--- START ---

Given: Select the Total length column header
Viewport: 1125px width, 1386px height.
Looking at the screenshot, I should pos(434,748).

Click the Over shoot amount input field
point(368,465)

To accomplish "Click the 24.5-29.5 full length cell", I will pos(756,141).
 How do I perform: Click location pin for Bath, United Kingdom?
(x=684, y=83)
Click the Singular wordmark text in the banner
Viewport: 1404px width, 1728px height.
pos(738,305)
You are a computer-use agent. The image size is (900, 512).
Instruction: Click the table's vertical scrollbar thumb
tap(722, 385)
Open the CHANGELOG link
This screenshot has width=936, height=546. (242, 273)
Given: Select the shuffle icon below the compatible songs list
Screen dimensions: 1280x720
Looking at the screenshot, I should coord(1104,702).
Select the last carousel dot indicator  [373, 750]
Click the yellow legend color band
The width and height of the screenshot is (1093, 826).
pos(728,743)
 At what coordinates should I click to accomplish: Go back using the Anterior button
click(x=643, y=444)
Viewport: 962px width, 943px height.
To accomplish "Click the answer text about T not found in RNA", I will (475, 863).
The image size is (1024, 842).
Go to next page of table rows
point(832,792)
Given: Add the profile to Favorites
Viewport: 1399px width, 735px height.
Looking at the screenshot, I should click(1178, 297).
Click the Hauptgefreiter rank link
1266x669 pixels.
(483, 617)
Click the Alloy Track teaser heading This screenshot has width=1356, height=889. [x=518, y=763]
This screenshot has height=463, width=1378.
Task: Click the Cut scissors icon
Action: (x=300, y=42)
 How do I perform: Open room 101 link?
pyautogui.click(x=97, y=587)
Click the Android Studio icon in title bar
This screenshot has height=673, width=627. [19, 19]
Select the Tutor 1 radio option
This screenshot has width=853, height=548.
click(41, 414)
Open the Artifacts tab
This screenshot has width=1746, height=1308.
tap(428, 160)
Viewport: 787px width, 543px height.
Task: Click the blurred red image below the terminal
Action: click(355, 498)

--- END ---

> _ABOUT THIS EXERCISE_:
Please reproduce the lines from the line with "Click the Over shoot amount input field" to the line with "Given: Select the shuffle", both ends included, exactly as they appear above.

> _YOUR SOLUTION_:
Click the Over shoot amount input field
point(368,465)

To accomplish "Click the 24.5-29.5 full length cell", I will pos(756,141).
 How do I perform: Click location pin for Bath, United Kingdom?
(x=684, y=83)
Click the Singular wordmark text in the banner
Viewport: 1404px width, 1728px height.
pos(738,305)
You are a computer-use agent. The image size is (900, 512).
Instruction: Click the table's vertical scrollbar thumb
tap(722, 385)
Open the CHANGELOG link
This screenshot has width=936, height=546. (242, 273)
Given: Select the shuffle icon below the compatible songs list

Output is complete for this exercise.